* _JOB_
Retype the text of every item below word for word, leaving the pictures out.

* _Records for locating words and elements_
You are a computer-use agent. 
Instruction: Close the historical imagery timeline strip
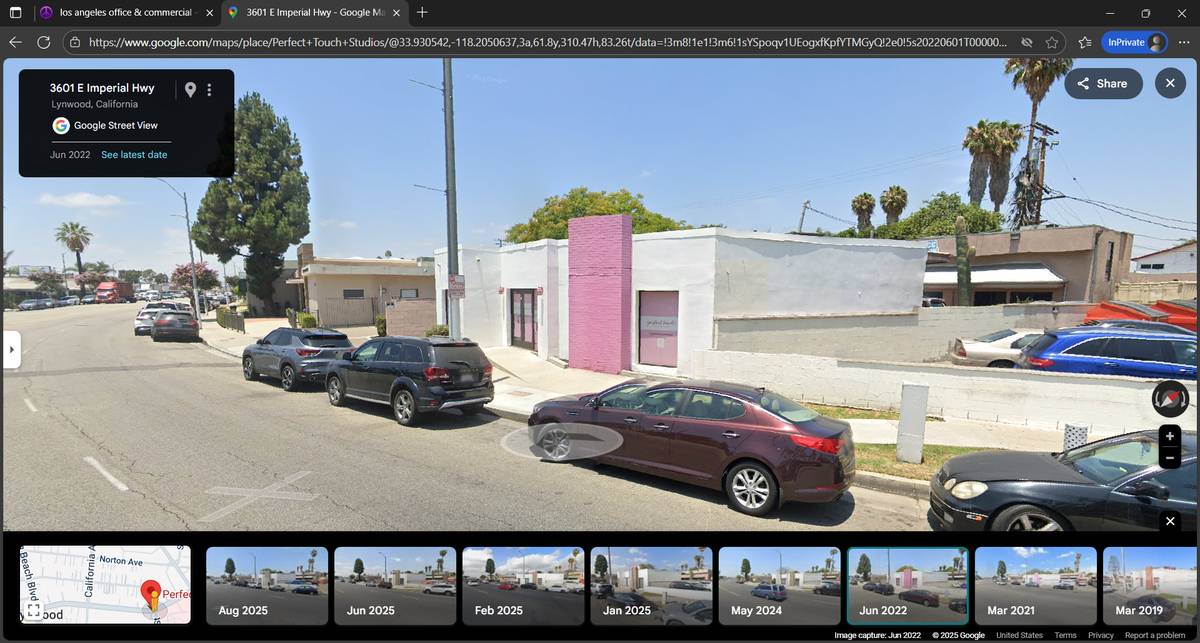pos(1170,521)
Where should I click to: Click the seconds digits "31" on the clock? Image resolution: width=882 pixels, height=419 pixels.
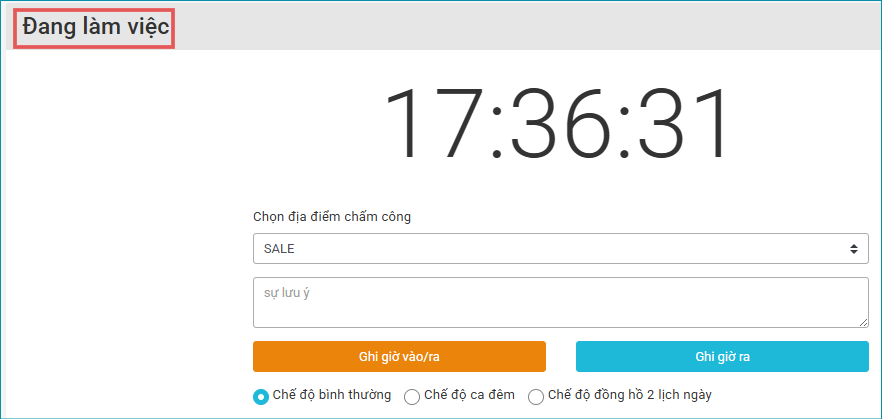click(687, 126)
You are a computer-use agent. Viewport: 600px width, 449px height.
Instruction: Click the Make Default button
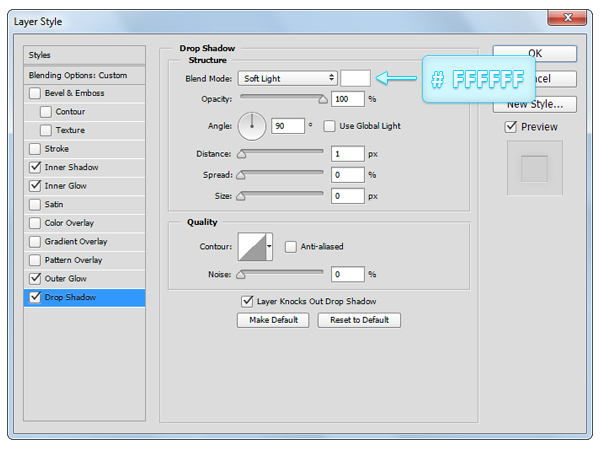coord(273,320)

* _FINAL ANSWER_
You are a computer-use agent. 
Instruction: Close the historical imagery timeline strip
pos(1170,521)
Where should I click to: Click the seconds digits "31" on the clock? Image resolution: width=882 pixels, height=419 pixels.
click(687, 126)
You are a computer-use agent. Viewport: 600px width, 449px height.
Instruction: Click the Make Default button
coord(273,320)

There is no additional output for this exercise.